■ **Your assignment**
All lines in the entries below that hold "label" make up the answer.

■ **Records for the exercise**
Content starts

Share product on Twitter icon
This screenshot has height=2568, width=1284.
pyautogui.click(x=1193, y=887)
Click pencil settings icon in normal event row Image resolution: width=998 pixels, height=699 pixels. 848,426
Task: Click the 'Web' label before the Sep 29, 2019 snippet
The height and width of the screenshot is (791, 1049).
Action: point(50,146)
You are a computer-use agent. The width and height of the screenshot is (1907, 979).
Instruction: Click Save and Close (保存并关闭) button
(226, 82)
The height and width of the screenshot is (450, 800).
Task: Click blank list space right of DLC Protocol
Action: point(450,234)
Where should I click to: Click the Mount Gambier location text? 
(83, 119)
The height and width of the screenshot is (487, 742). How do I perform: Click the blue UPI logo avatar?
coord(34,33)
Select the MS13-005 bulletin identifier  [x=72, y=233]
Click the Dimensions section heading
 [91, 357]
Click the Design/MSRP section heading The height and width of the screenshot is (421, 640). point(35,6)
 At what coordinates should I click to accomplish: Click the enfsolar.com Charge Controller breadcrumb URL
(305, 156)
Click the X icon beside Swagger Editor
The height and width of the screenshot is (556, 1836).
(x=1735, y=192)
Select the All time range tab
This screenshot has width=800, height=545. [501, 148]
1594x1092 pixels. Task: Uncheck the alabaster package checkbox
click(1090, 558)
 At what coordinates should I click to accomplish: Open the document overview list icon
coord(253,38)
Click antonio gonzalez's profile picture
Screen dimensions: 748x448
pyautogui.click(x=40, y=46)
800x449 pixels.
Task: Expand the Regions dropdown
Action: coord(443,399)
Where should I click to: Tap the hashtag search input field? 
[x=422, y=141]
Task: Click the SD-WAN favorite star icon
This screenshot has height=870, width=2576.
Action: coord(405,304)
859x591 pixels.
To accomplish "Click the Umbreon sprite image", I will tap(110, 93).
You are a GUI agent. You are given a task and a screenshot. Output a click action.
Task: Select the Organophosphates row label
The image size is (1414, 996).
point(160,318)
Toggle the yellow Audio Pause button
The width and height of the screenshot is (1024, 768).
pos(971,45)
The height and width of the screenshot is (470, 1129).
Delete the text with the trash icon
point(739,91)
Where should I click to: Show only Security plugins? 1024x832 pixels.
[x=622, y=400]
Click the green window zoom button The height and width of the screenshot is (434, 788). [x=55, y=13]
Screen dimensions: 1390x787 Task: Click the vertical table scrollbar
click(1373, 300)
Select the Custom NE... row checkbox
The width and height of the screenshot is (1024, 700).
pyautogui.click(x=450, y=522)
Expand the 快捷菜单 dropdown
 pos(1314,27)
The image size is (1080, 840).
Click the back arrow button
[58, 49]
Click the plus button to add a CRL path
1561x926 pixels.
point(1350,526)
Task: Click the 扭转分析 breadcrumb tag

Content ends

■ **Solution for this problem**
Task: Click the 'Web' label before the Sep 29, 2019 snippet
Task: Select the Organophosphates row label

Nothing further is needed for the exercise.